• Exercise description: Set out exactly every line of the entries below, starting at the line that holds "Metti questo sotto" and stopping after the line that holds "Allarme WhatsApp, attenzione".

---------- Records for processing ----------

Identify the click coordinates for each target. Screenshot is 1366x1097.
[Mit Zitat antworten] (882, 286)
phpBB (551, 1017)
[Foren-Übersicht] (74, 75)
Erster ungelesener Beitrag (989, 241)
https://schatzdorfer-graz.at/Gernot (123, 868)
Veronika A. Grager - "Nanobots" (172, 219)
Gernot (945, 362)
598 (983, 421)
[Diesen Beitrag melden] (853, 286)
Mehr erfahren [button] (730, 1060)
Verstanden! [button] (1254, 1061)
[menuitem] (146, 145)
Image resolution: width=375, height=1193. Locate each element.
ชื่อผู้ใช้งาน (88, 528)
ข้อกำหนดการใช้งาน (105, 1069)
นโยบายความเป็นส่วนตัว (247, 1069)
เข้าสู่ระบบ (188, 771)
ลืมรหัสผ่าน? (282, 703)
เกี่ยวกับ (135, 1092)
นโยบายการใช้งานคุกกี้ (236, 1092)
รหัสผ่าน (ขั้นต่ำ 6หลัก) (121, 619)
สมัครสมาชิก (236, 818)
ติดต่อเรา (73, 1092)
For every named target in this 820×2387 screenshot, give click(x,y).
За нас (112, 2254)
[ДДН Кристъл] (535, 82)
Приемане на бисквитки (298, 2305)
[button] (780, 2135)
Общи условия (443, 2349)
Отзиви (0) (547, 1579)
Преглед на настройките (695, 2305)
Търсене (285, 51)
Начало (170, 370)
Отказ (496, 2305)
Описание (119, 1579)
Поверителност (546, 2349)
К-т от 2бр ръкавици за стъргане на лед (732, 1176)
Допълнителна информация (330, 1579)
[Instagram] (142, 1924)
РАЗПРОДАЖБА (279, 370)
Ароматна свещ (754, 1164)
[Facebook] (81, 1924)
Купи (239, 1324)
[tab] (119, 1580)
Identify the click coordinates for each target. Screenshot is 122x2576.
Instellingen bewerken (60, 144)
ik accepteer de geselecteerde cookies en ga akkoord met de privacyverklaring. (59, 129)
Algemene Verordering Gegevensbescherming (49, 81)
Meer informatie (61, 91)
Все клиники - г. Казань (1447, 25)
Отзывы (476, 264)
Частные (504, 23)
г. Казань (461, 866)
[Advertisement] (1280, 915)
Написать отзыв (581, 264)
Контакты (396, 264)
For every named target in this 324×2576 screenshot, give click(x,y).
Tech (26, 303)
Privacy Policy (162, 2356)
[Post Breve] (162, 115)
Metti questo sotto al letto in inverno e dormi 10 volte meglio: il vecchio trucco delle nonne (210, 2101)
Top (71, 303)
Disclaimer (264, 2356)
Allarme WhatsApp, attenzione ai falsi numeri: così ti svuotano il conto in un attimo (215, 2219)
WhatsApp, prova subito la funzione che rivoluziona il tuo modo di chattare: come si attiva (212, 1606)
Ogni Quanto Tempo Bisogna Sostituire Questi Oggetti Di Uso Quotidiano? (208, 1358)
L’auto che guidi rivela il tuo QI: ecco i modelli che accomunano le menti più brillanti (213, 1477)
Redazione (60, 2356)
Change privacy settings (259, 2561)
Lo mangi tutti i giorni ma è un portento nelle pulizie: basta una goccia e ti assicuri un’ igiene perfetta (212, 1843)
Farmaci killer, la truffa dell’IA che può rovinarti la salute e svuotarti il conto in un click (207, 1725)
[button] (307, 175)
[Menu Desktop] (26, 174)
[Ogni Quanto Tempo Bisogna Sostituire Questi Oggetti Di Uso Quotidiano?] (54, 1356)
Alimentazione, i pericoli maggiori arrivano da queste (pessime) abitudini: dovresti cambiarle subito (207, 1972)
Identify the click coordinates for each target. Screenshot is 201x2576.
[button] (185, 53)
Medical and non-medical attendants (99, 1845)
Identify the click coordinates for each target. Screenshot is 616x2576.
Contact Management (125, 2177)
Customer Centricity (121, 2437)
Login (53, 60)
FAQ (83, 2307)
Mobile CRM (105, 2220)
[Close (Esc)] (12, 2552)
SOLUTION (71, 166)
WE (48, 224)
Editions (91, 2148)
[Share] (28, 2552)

----------

• Solution to the problem:
Metti questo sotto al letto in inverno e dormi 10 volte meglio: il vecchio trucco delle nonne (210, 2101)
Top (71, 303)
Disclaimer (264, 2356)
Allarme WhatsApp, attenzione ai falsi numeri: così ti svuotano il conto in un attimo (215, 2219)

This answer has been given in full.